The following statement is given:
$X$ is a topological space and $Y$ is a Hausdorff space, then $f:X\to Y$ is countinous iff $\mathcal{G}(f)$ is closed in $X\times Y$, when $\mathcal{G}(f) := \{(x,y)\in X\times Y: f(x) = y\}$
Note: The statement was given as true, to be proven, as part of an assignment. Also, no additional condition was given for $X$, $Y$.
One direction of statement (the graph of a a continuous function to Hausdorff space is closed in the product), is certainly true. However, the opposite direction seems false (although it does hold, if $Y$ is compact). The following is an attempt to provide a counterexample.

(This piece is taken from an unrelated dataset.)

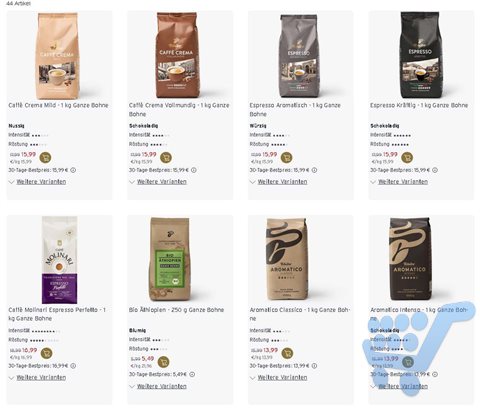Select the Caffè Molinari package image
Image resolution: width=480 pixels, height=410 pixels.
tap(59, 260)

Assume $X=Y=\mathbb{R}$ with the standard topology, and define: $$f:X\to Y \\ f(x)=\begin{cases}\frac{1}{x},&x\neq 0\\0,&x=0\end{cases} $$ Every point $x\in (X\times Y)\setminus \mathcal{G}(f)$ has some nbhd that is a subset of $(X\times Y)\setminus \mathcal{G}(f)$, so $(X\times Y)\setminus \mathcal{G}(f)$ is union of such nbhds and thus is an open set, implying $\mathcal{G}(f)$ is closed.
The interval $(-1,1)$ is an open subset of $Y=\mathbb{R}$, but: $$f^{-1}((-1,1)) = (-\infty,-1)\cup(1,\infty)\cup \{0\}$$ is not an open subset of $X=\mathbb{R}$, so $f$ is not continuous.
Is this a proper disproof, or is there some mistake?